Function of FMRP and Test of a Novel Therapeutic Approach in a Fragile X Mouse Model

With a 2015-2016 $90,000 grant from FRAXA Research Foundation, Dr. Herve Moine and Dr. Andrea Geoffroy aim to uncover the exact role of FMRP and to test a novel possible means to correct for FMRP absence in the mouse model of Fragile X syndrome.

Results: Lysogene Partners with Dr. Hervé Moine to Develop Gene Therapy for Fragile X
$90,000 Grant
Herve Moine, PhD
Principal Investigator
Andrea Geoffroy, PhD
FRAXA Fellow
IGBMC, France
2015 FRAXA Research Grant
$90,000 over 2 Years

Previous studies by other research groups had shown that many mRNAs are bound by FMRP, and many protein levels are alteredand that the vast majority of these proteins are produced in excess in Fragile X. Using new methods, these investigators determined which messenger RNAs are bound most tightly to FMRP, and how the production of the proteins encoded by those mRNAs is altered in Fragile X.

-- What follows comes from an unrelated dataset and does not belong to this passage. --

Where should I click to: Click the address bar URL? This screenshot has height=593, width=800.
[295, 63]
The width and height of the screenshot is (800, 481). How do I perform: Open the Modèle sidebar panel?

Recently this team discovered that one mRNA is bound more strongly than all others, and the protein product of that mRNA is greatly reduced in Fragile X. The Fragile X protein (FMRP) regulates production of the critical enzyme DgkK, a critical regulatory enzyme involved in multiple signaling pathways, so the deficiency of this one protein could explain many of the different abnormalities observed in Fragile X. Most importantly, there are available drugs which can increase production of DgkK, and this project will test them in the Fragile X mouse model.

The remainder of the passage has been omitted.